BSD Medical (Salt Lake City) reported that published study results demonstrated improvement in overall survival, tumor response rates, and local tumor control from the addition of hyperthermia therapy, delivered using the BSD-2000 Hyperthermia System, to the standard treatment regimen for 45 patients with high-risk bladder cancer.
"We're one of the few companies in the United States that really is devoting major efforts and resources to develop hyperthermia cancer systems," Dennis Gauger, the company's CFO, told Medical Device Daily.
The multi-institutional study, "Quadrimodal treatment of high-risk T1 and T2 bladder cancer: Transurethral tumor resection followed by concurrent radiochemotherapy and regional deep hyperthermia," demonstrated an 80% three-year overall survival for these high-risk patients who were treated with hyperthermia, BSD said. The researchers also reported that, in comparison to the results of a previous study they had conducted on trimodal treatment alone for bladder cancer patients, the addition of hyperthermia resulted in a higher overall survival (82% vs. 67% at five years) as well as local tumor control rate (81% vs. 63% at three years). The researchers reported a significant correlation between the number of hyperthermia treatments and overall survival probability for these patients.
M. Wittlinger, et al., from the Department of Radiation Oncology of Erlangen University Medical School (Erlangen, Germany), published the study in Radiotherapy and Oncology, the official publication of the European Society for Therapeutic Radiology and Oncology (Brussels).
The primary objective for the addition of hyperthermia to trimodal therapy is to optimize survival rate while still preserving bladder function, and the study data show promise for this treatment.
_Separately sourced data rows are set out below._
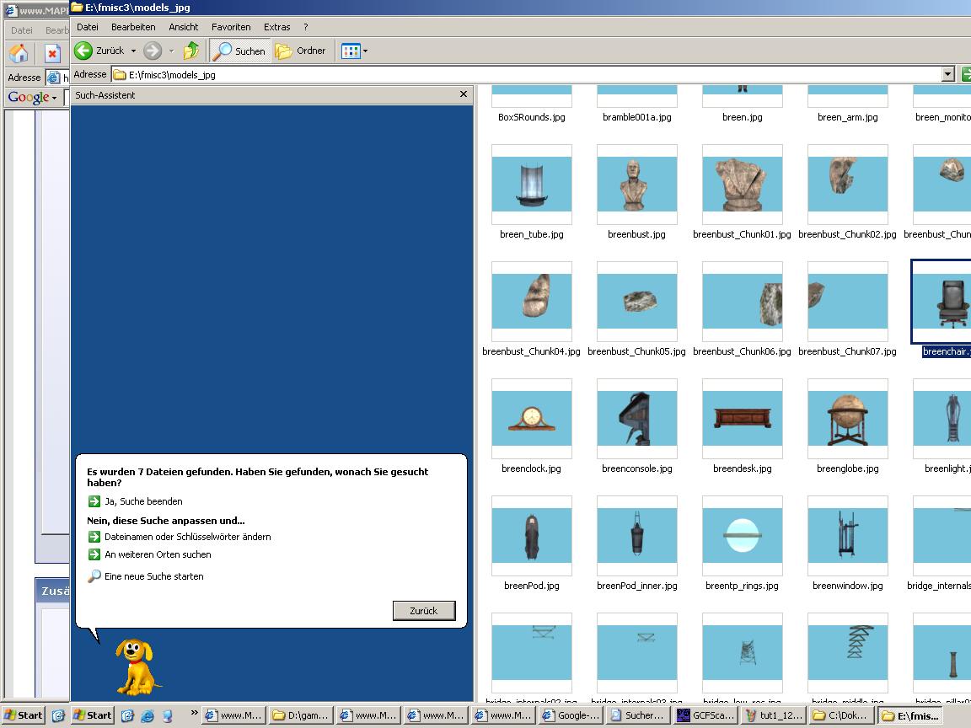Close the Such-Assistent panel

[464, 94]
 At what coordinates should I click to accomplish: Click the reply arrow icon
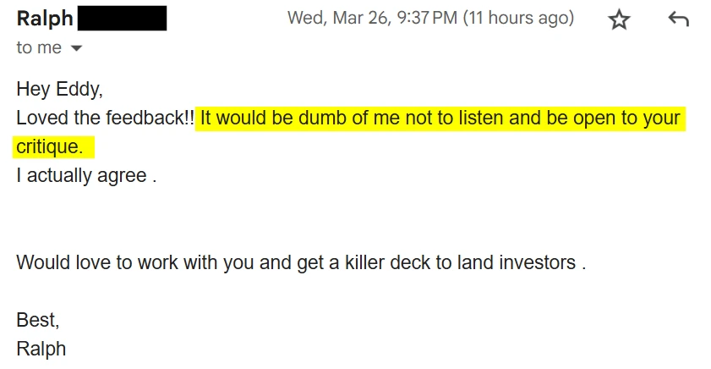[x=678, y=19]
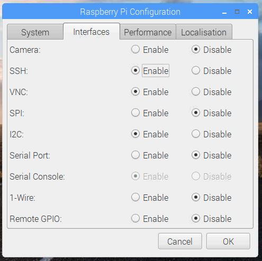
Task: Go to Localisation tab
Action: [204, 32]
In addition to the current study, the authors reported that two previous clinical studies had also demonstrated improved results from the addition of hyperthermia to treat high-risk bladder cancer patients.
Dixie Sells, VP of regulatory affairs for BSD, told MDD that the study was independently conducted, not sponsored by the company. While this study only enrolled 45 patients, Sells said the researchers did a couple of earlier studies and they plan to do additional studies with more patients.
"It's a small group [of patients] but it did produce very promising results," Sells said.
The authors conducted the research at three medical centers in Germany, including: the University of Erlangen (Germany); the University of Frankfurt/Main (Germany); and the Hospital Martha-Maria (Munich, Germany).
BSD said its product line includes systems that have been designed to offer a range of thermal treatment systems. The BSD-2000 is restricted to investigational use in the U.S. The company also has an ongoing investigational device exemption study in the U.S. for the system.
Gauger said the device has received regulatory approval in other parts of the world, including some parts of Europe and in China. He said the company is currently in the process of an FDA review seeking a Humanitarian Device Exemption (HDE) for the BSD 2000.
BSD has an FDA-approved hypothermia device designed to treat surface and subsurface tumors, Sells said, but the BSD 2000 is designed to treat deep tumors, such as bladder and cervical tumors.
In September the company reported that the FDA was continuing to review its HDE marketing submission for the BSD 2000, which it said is designed for use in conjunction with radiation therapy for the treatment of cervical carcinoma patients who are ineligible for chemotherapy (Medical Device Daily, Sept. 24, 2009).
BSD noted another study that was published in Clinical Oncology in 2003 on a multicenter trial where 83 patients with intermediate or high-risk bladder tumors were randomized to receive Mitomycin-C alone (41 patients) or combined with hyperthermia (42 patients), following bladder conserving surgery. The percentage of patients who had a tumor recurrence at two years was significantly reduced by the addition of hyperthermia (17.1% tumor recurrence rate for patients treated with hyperthermia and Mitomycin-C vs. 57.5% tumor recurrence rate for those treated with Mitomycin-C alone). Another study of 101 bladder cancer patients, reported in The Lancet in 2000, demonstrated that the addition of hyperthermia to radiotherapy significantly increased the complete tumor response (disappearance of all local tumor) rate (73% for patients treated with hyperthermia and radiotherapy vs. 51% for patients treated with radiotherapy alone), the company said.
Sells said the reason researchers are trying to treat patients with high-risk bladder cancer with so many different treatments is to try to improve bladder preservation.
According to the study results, the bladder-preserving rate was 96%, or 43 of the 45 patients, at three years. The authors noted that 80%, or 24 of 30 patients, were at least mostly satisfied with their bladder function. "The quadrimodal treatment was feasible and well tolerated. Local control and bladder-preserving rates were encouraging," they wrote.
The study of hyperthermia is not new, Sells said. She told MDD that modern research on the therapy started in about 1976.
"The promise of hyperthermia is it enhances other treatments ... but doesn't appear to increase toxicity," Sells said. For example, she said that with radiation therapy there are some cell divisions that radiation therapy doesn't treat, but hyperthermia does.
The researchers said that for a conclusive appraisal of the result more patients and longer follow-up are necessary. The median follow-up in this study was 34 months.